Readers in this forum might recall discussion of a California law known as the Parent Trigger. It’s the subject of a new Hollywood movie — “Won’t Back Down” — and a five-page feature in the latest Bloomberg Businessweek.

Fed up, [parent Doreen] Diaz joined forces with a small group of other frustrated moms and dads and decided there was only one way for parents to improve Desert Trails: Take it over. Under California’s so-called parent trigger law, passed in 2010, if at least 50 percent of parents at a persistently failing school sign a petition to wrest control, they can pursue one of four options: (1) force the school district to bring in new staff; (2) force the school district to replace the school’s principal and make other changes, such as modifying teacher contracts or creating smaller classes; (3) convert the school into a charter; or (4) close the school entirely. The law applies at both public and charter schools.

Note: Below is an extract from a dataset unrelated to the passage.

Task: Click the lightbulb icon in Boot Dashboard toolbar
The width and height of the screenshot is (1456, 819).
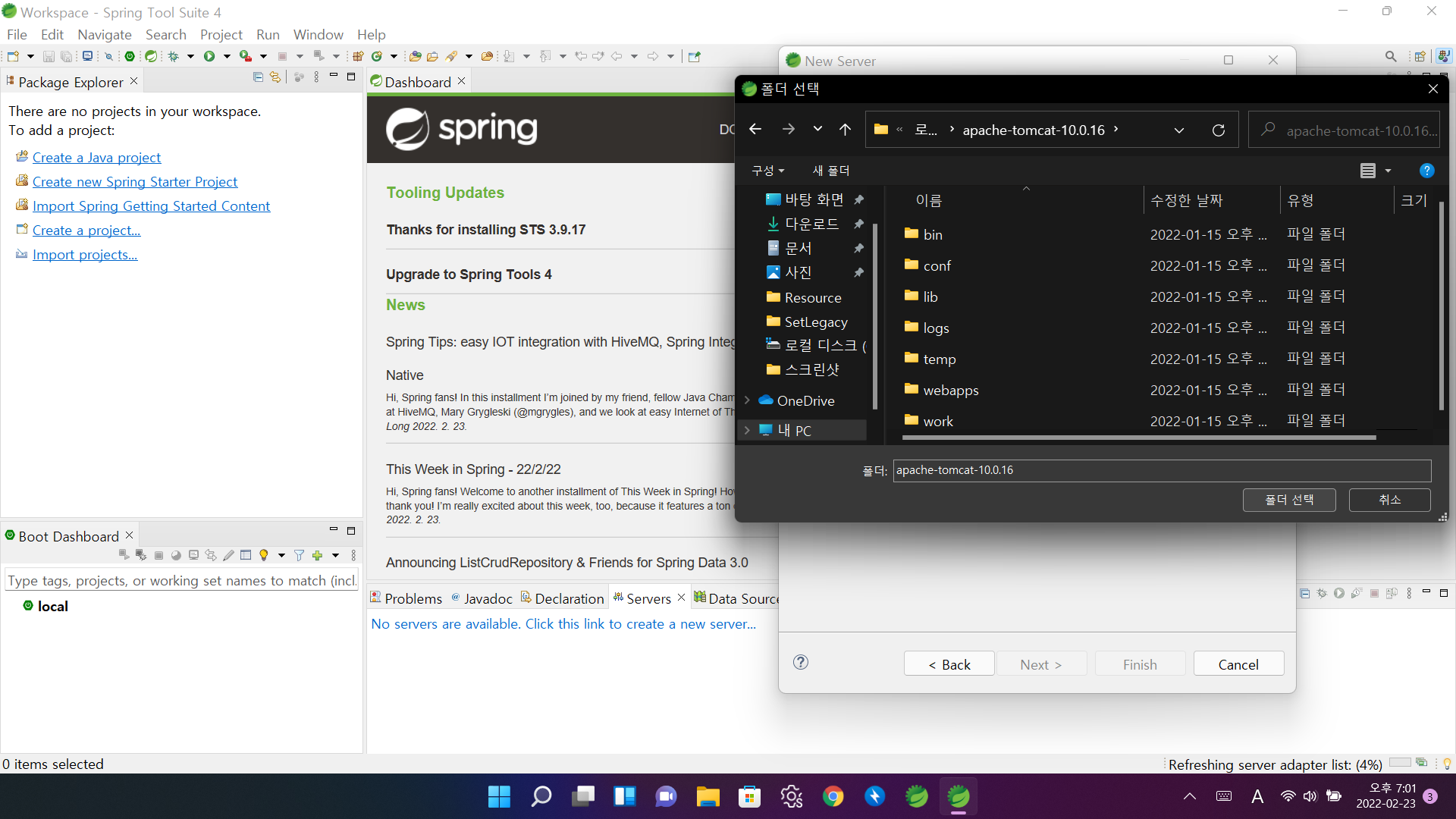Action: pos(264,555)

As of September three states have adopted versions of California’s legislation: Louisiana, Mississippi, and Texas. Another 12 are considering whether to follow suit. In June the U.S. Conference of Mayors unanimously endorsed trigger laws. Chicago Mayor Rahm Emanuel, now grappling with the city’s first teachers’ strike in 25 years, has said he plans to introduce the legislation there. Los Angeles’ Antonio Villaraigosa and Newark’s Cory Booker have also praised the parent trigger concept. On the Republican side, Louisiana Governor Bobby Jindal and former Florida Governor Jeb Bush are supporters.

Carolina Journal Radio listeners and viewers learned more about this topic last year, when the Heartland Institute’s Bruno Behrend dissected the Parent Trigger concept.